Now I'm not going to play Sherlock Holmes here for you and try to search the net for hard evidence of this but I do have this pic here where I was measuring limb pad angles and the pic shows some home-made cup and saucer type limb bolts a friend sent me to replace the original stock ones...you just can see them here...with the socket head sticking up...










And my dismay with the riser didn't end there..it had this rather light, cheap feel too it that seemed to amplify after shot vibes rather than absorb and dispense with them.

And don't get me wrong here....I definitely got what I paid for and was quite amazed anyone could market such a product at such a low price point...especially when one takes into account they come with their own flipper rest and cheapy plunger....I think any new archer would be thrilled with one...for about a month or two...or?...until they shot any other riser priced at $50 more.

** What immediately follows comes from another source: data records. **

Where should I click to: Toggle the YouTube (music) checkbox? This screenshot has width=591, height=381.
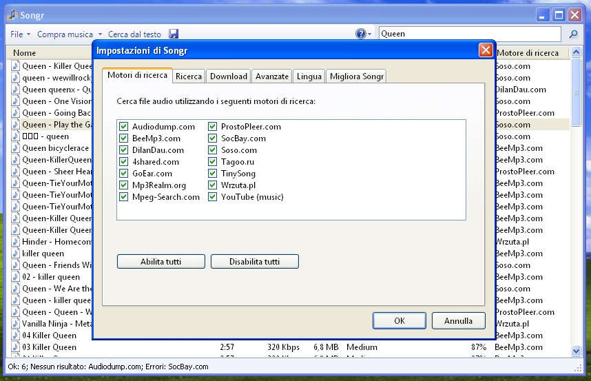click(213, 197)
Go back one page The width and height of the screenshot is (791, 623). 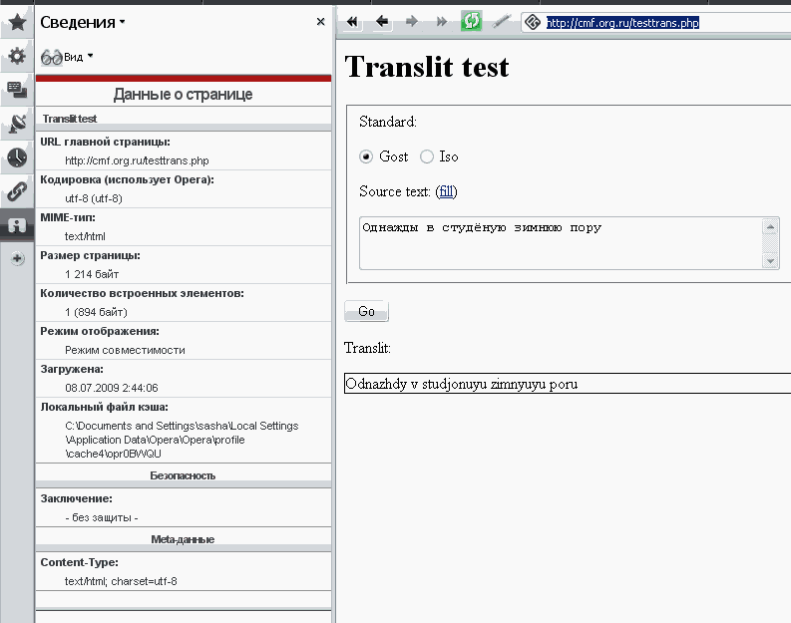[383, 21]
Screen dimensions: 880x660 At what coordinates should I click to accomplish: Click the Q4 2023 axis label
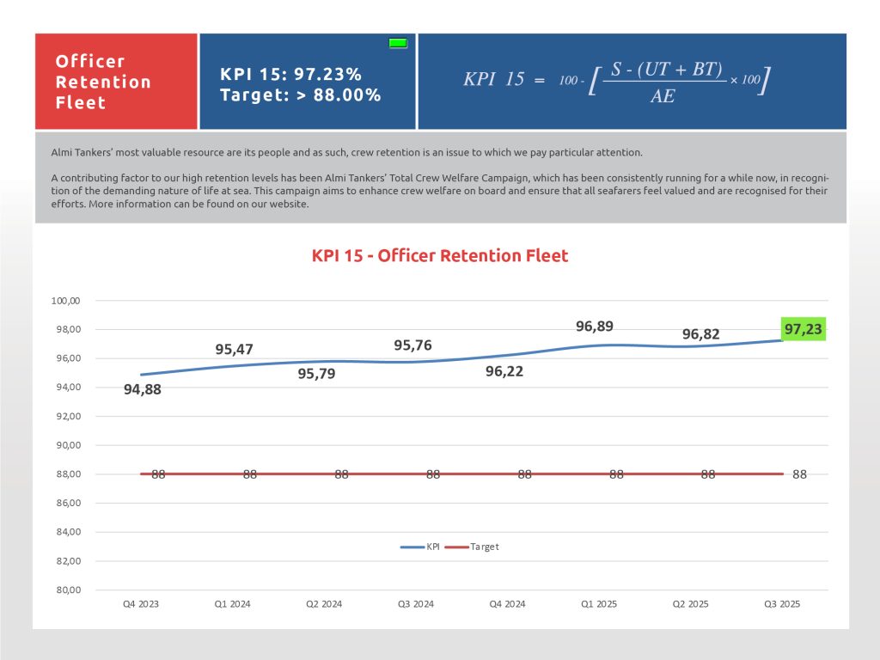click(x=141, y=604)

But hey...it's your money...your adventure...I was just offering up my opinion and suggestion...BTW?...welcome too the passion.


----------



## dnelsen (Dec 11, 2016)

JINKSTER said:


> I purchased a 21" Axiom riser when they first came out...the length and basic geometry appealed too me and?...for $139?....such a deal...it was during a time back when I figured...
> 
> *"Why spend a bunch of dough on a riser when all they do is hold the limbs?"*
> 
> ...


Thanks Jinkster! I really appreciate all of the input


----------



## JINKSTER (Mar 19, 2011)

dnelsen said:


> Thanks Jinkster! I really appreciate all of the input


You're very welcome.

Economy priced cast risers are in this world for a reason...My Axiom riser got sold too a friend who asked to buy it for his son who was young and just starting out...and I have other elderly friends who are on fixed incomes that get by with such just fine by making do...my point here?...I truly feel if you have the financial capability to drop and extra $50-$100 and upgrade just a touch into something forged & machined?...it will make for a much more pleasant initial experience for you.


----------



## Beendare (Jan 31, 2006)

Thats good info Jinks....


----------



## wolfsblood (Jul 19, 2016)

Thanks Jinkster! I really appreciate the detail. 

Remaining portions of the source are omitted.